Whistleblowing is generally consistent with the principles of open government and the public interest. In fact, they have served as a major catalyst in the drive towards openness and transparency.
From Enron to the FBI to a legion of other organizations, we have seen courageous individuals come forward to expose malfeasance or maladministration, often knowing full well that they were sacrificing their careers or even their liberty.
In my own work as the Ontario Ombudsman, whistleblowers have served as a source of crucial information in many of the major systemic investigations we have conducted.

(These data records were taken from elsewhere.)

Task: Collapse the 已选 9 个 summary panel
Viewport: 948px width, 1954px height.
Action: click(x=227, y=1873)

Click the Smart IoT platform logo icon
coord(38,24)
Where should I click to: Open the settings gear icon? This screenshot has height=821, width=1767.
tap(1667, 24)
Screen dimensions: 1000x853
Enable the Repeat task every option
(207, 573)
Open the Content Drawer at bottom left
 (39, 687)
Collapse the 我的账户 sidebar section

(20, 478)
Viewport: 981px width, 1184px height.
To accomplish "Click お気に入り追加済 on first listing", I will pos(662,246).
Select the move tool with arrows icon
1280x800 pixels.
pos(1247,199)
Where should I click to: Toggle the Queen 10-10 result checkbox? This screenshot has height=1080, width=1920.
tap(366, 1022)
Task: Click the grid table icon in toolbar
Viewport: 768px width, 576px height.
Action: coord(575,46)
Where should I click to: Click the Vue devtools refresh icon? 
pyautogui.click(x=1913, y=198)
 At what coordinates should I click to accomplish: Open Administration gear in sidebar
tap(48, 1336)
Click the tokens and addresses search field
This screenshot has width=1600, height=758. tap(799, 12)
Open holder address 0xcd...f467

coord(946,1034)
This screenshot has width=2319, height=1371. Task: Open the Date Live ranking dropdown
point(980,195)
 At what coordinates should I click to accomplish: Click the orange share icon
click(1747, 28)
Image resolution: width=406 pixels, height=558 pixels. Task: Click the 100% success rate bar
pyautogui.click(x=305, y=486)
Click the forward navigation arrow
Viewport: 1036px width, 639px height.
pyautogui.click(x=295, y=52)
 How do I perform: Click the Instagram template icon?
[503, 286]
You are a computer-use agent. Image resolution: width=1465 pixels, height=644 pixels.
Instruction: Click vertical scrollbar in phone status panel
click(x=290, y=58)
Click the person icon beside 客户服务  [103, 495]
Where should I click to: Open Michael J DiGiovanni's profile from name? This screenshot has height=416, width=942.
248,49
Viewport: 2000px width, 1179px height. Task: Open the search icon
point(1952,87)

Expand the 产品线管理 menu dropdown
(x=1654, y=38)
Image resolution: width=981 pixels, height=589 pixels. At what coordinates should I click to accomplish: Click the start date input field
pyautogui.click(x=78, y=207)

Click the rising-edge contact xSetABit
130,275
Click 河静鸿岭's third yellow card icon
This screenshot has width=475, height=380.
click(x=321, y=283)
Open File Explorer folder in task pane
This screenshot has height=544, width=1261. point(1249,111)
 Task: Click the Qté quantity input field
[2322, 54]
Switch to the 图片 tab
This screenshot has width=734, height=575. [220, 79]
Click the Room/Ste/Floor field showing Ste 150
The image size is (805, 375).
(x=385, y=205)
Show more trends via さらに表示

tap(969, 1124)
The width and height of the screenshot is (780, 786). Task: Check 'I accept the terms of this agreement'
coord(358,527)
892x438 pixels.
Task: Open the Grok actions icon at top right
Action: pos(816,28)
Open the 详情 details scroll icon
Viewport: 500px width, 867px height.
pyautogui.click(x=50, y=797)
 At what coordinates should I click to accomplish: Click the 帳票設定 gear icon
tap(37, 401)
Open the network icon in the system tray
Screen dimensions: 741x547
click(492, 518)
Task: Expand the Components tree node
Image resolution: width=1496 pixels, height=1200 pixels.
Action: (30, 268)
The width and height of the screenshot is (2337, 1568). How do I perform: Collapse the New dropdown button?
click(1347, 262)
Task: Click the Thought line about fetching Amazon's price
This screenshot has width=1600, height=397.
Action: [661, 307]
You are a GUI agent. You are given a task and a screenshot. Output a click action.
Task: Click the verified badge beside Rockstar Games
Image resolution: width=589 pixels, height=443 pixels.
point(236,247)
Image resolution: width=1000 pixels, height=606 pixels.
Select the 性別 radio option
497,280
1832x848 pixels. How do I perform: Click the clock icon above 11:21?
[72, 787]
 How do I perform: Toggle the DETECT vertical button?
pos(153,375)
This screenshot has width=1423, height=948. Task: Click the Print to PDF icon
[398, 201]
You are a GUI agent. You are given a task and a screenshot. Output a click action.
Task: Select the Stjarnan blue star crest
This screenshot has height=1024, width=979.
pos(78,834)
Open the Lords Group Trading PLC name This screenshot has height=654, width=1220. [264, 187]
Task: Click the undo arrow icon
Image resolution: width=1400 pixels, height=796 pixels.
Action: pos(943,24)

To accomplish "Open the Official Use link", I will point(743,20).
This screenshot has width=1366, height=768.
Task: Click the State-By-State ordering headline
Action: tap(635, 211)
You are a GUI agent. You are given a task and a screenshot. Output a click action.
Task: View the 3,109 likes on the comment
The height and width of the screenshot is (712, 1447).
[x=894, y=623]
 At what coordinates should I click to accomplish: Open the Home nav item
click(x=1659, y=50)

For example, our investigation of the Municipal Property Assessment Corporation, a government agency responsible for evaluating more than 4 million properties in Ontario for tax purposes, was kick-started by information from someone inside the system who approached us with information that led us to dig deeper.
This agency claimed to be the world leader in its field, with foolproof systems in place to ensure that their property assessments were unfailingly accurate. But as we investigated, more of MPAC’s own staff came forward with evidence, including damning internal documents, demonstrating that its systems were flawed and unfair – and MPAC knew it.
The result? A scathing report and a two-year moratorium on property taxes in Ontario to fix the system.
In another case, whistleblowers within the Ontario lottery system provided us with inside information that helped us reveal the scams used by lottery ticket retailers to cheat customers out of millions of dollars in prizes.
Now, did any of these insiders who approached us from various agencies break oaths of secrecy? Possibly. Did they give us damning documents that would likely not otherwise have seen the light of day? Almost certainly. Should they be punished for that? Or praised and protected? I think the answer is obvious.
That said, there are limits to the protections that are available to whistleblowers. In Ontario, my Office is not bound by the provincial whistleblowing statute, so whistleblowers can come to us at any time for any reason, and I will endeavor to protect their confidentiality under my Act.
But most whistleblowing legislation contains language that circumscribes the situations when civil servants can blow the whistle. For example, it might say disclosure is permitted where legislation has been breached, or there is evidence of gross mismanagement, waste, fraud or corruption. But not every disclosure is necessarily protected.
And there will always be those who accuse the whistleblowers of being disloyal or self-serving – or doing more harm than good. For example, when I was Canada’s military ombudsman in 1999, several members of the military literally broke ranks to expose some significant injustices. But the response by the military brass tended to be “blame the messenger; investigate the complainant.” One senior officer even complained publicly, at a defence ethics conference, no less, that: “…immoral whistleblowers can focus public attention on relatively trivial matters and cause Defense staff to fritter away their time inquiring, investigating and responding to such issues at the expense of much greater problems being faced by the military.”
In my experience, it is not uncommon for officials in damage control mode to react this way and label the whistleblower as vexatious or frivolous. To be sure, some malicious whistleblowers do attempt to settle personal scores through disclosing sensitive information. But in my experience, they are very few and far between.
Most whistleblowers are not malicious, they are terrified – with good reason. You will not know until you have gathered and assessed actual evidence which type of whistleblower you are dealing with. Besides, even if a whistleblower has an agenda, or is generally unsavoury, that doesn’t necessarily mean he or she is wrong.
So, the clear conclusion is that it benefits us all to have strong, effective, efficient mechanisms in place, to encourage whistleblowers to come forward and to protect them when they do. How effective such legislation has actually proven to be will no doubt be a matter for debate during this conference, and I look forward to it.
Finally, let me offer my thanks to the Ombudsman of Curacao and her team for taking the time and making the effort to organize and host such a wonderful conference. The topic could not be more timely.